Utilising the tools of gamification in a classroom setting can yield significant benefits for students, chiefly by providing students with the motivation to take charge of their own learning. The current classroom mindset does not take into consideration the learning needs of many students, but by adopting a gamified approach schools can make sure that no child is left behind in the learning process.
- DFC Intelligence (2020). Global Video Game consumer Segmentation. Available at: https://www.dfcint.com/product/video-game-consumer-segmentation-2/ [Accessed 25 Oct 2020].
- Perrin, A. (2018). 5 facts about Americans and video games. Pew Research Centre. Available at: https://www.pewresearch.org/fact-tank/2018/09/17/5-facts-about-americans-and-video-games/ [Accessed 25 Oct 2020].
- Aguiar-Castillo, L., Clavijo-Rodriguez, A., Hernández-López, L., De Saa-Pérez, P. and Pérez-Jiménez, R. (2020). Gamification and deep learning approaches in higher education. Journal of Hospitality, Leisure, Sport & Tourism Education. https://doi.org/10.1016/j.jhlste.2020.100290.

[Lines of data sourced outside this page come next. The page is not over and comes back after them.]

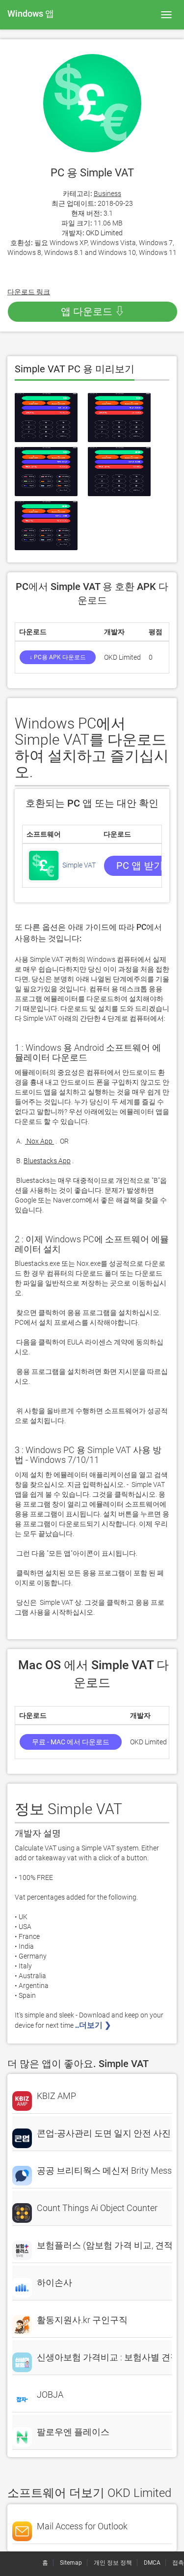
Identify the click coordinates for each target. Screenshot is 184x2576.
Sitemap (71, 2562)
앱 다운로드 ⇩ (93, 311)
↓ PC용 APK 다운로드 (57, 657)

- Lepper, M.R. (1988). Motivational considerations in the study of instruction. Cognition and Instruction, 5 (4) (1988), pp. 289-309.
- Eccles, J.S. and Wigfield, A. (2002). Motivational beliefs, values, and goals. Annual Review of Psychology, 53 (1) (2002), pp. 109-132.
- Reeve, J. (2002). Self-determination theory applied to educational settings In E.L. Deci & R.M. Ryan’s (eds) Handbook of self-determination research (pp 183-202). Rochester: Rochester University Press.
- Werbach, K. and Hunter, D. (2012). For the win: How game thinking can revolutionize your business. Wharton Digital Press.